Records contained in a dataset
>>>
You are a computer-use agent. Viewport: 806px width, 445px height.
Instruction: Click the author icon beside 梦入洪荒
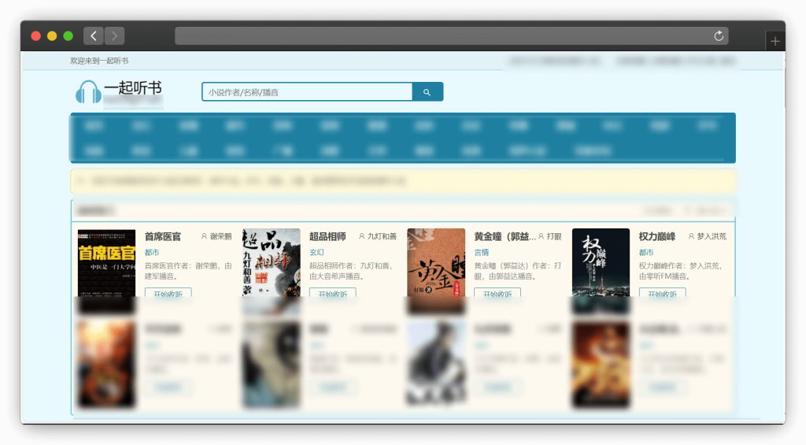(692, 236)
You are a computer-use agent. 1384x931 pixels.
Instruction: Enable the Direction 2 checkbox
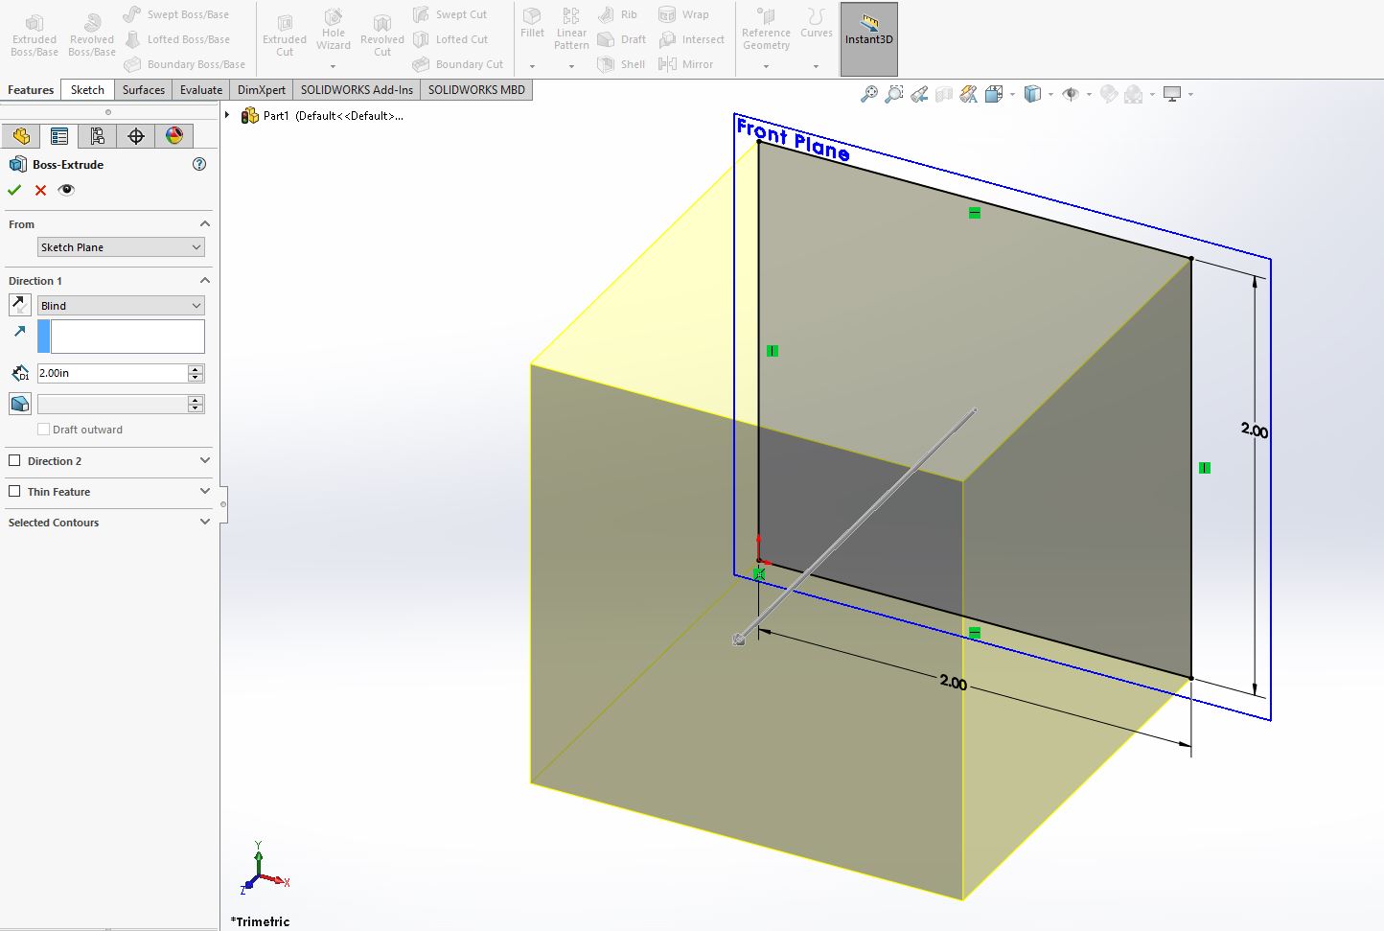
<<<
Work instructions ▸ What is needed is an exact copy of every record above, minus the images.

Output of the exercise ▸
You are a computer-use agent. Viewport: 806px width, 445px height.
Instruction: Click the author icon beside 梦入洪荒
(692, 236)
You are a computer-use agent. 1384x931 pixels.
Instruction: Enable the Direction 2 checkbox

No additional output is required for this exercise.